L'association Humanité et Biodiversité que je préside œuvre à faire pleinement reconnaître le statut d'"êtres sensibles" aux animaux sauvages, statut pour le moment reconnu aux seuls animaux domestiques. Bien entendu, nous nous sommes associés à la Fondation 30 millions d'amis qui œuvre à faire sortir ces derniers de la catégorie des "meubles", comme c'est encore le cas dans le Code civil de Napoléon toujours en vigueur.
Certaines personnes se sont montrées surprises de l'intérêt et des efforts accordés à une telle entreprise à l'heure où de très graves problèmes concernent des êtres humains. Deux événements de ma vie m'ont fait comprendre que, loin d'être futile, ce projet se situe dans une mouvance très contemporaine qui justifie d'y accorder la plus grande attention.
- Le premier se passe en Libye. Visitant l'arène romaine de Leptis Magna, j'entends le guide décrire l'ambiance survoltée des jeux du cirque. Chaque jour, disait-il, plus de mille personnes et animaux étaient mis à mort, et à la plus grande joie des milliers de spectateurs enthousiastes, les sables du sol regorgeaient de leur sang. À l'époque de l'Empire romain, l'esclavage et les jeux du cirque étaient respectables. Ils faisaient partie de la vie sans être remis en question.
Je me fis la réflexion suivante : tout cela est bien terminé aujourd'hui. Nulle part dans le monde, à ma connaissance, de telles manifestations de cruauté sur des humains ne donnent lieu à des festivités. Il est devenu impensable de jeter des humains en pâture aux bêtes affamées.
De nos jours, le spectacle sanglant de la corrida, qui n'implique pourtant pas de sacrifice humain, mais celui du seul taureau, est l'objet d'une réprobation grandissante. Cette tendance humanisante va encore plus loin par rapport aux spectacles de cirque en général. On s'en tient de plus en plus à des numéros qui ne font plus intervenir d'animaux captifs. Les programmes du Cirque du Soleil en sont de merveilleux exemples. Que s'est-il passé ? Comment expliquer ce changement d'attitude des populations ?
- Le second événement se situe en Suède lors d'une rencontre avec un scientifique de ce pays qui, au cours d'un repas, me parle de l'influence bénéfique de Napoléon sur les populations du Grand Nord de la Scandinavie. Lui ayant fait remarquer qu'à ma connaissance les troupes de Napoléon n'étaient jamais venues dans cette région, il me rétorque que les campagnes napoléoniennes portèrent très loin les idées de la Révolution et des Lumières.
L'influence bénéfique des idées résumées par la devise "Liberté, Égalité, Fraternité" s'est répandue dans toute l'Europe, bien au-delà des régions affectées par les guerres. Par exemple, les mauvais traitements infligés aux serfs de ces régions devinrent progressivement l'objet de réprobation par les populations locales. Surtout grâce à la pression des familles, des épouses et des enfants, ces comportements étaient devenus socialement inacceptables.
"Ça ne se fait pas" : tels sont les mots qui accompagnent une transformation sociale de cette importance. Il ne s'agit pas ici, bien sûr, d'une réforme en profondeur des psychismes individuels, mais d'une évolution assez superficielle, qui, pourtant, suffit souvent à transformer les us et coutumes.

• Données fournies
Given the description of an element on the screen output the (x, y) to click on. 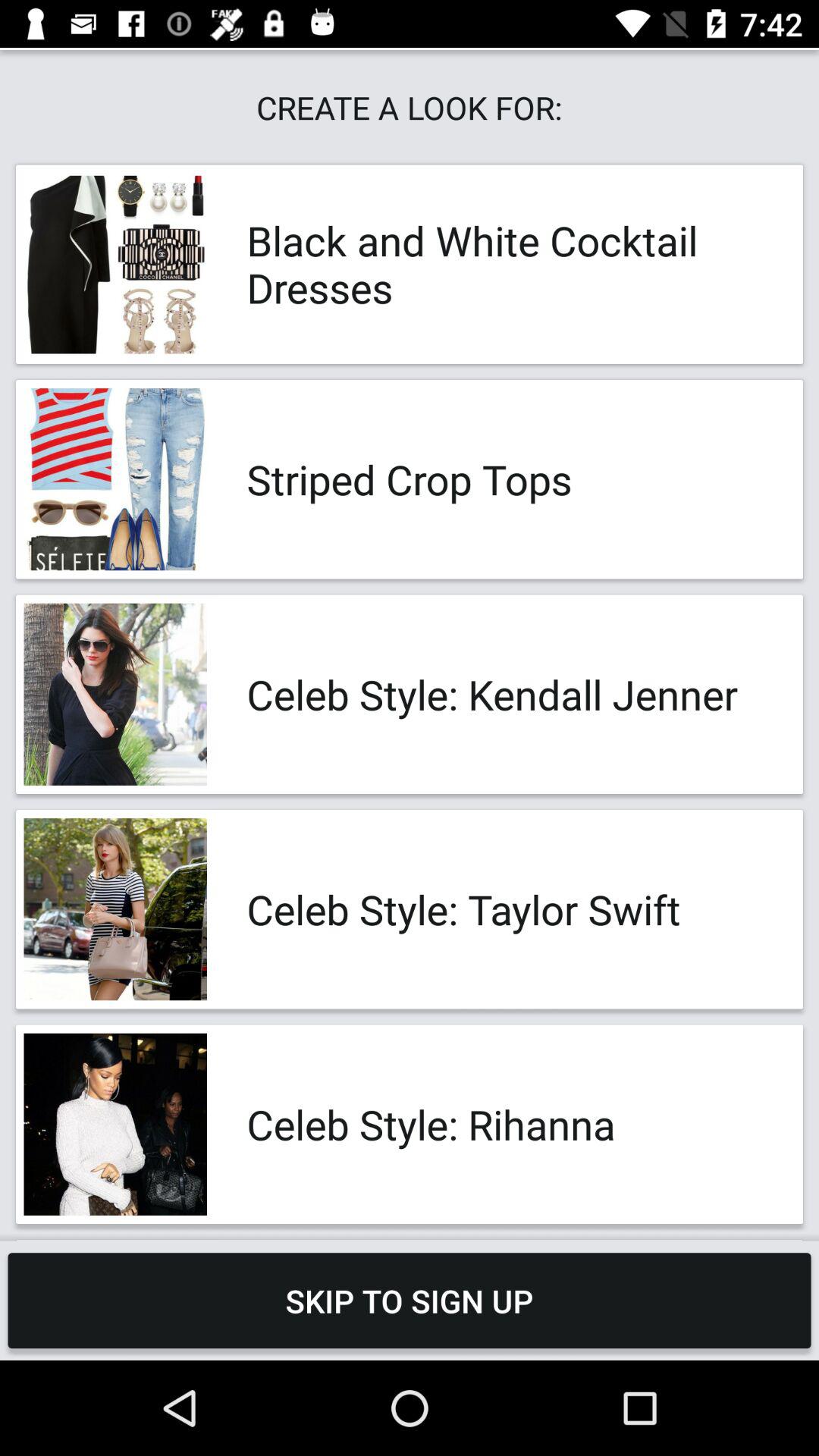
open create a look app (409, 107)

• Objectif
Répondez à ces questions à partir du texte sélectionné.
(a) Quelle arène romaine l'auteur visite-t-il en Libye ?
(b) Quel cirque est cité comme exemple de programmes sans animaux captifs ?
(c) Quels mots accompagnent, selon le texte sélectionné, une transformation sociale de cette importance ?

• Réponse rédigée
(a) L'arène romaine de Leptis Magna.
(b) Le Cirque du Soleil.
(c) « Ça ne se fait pas ».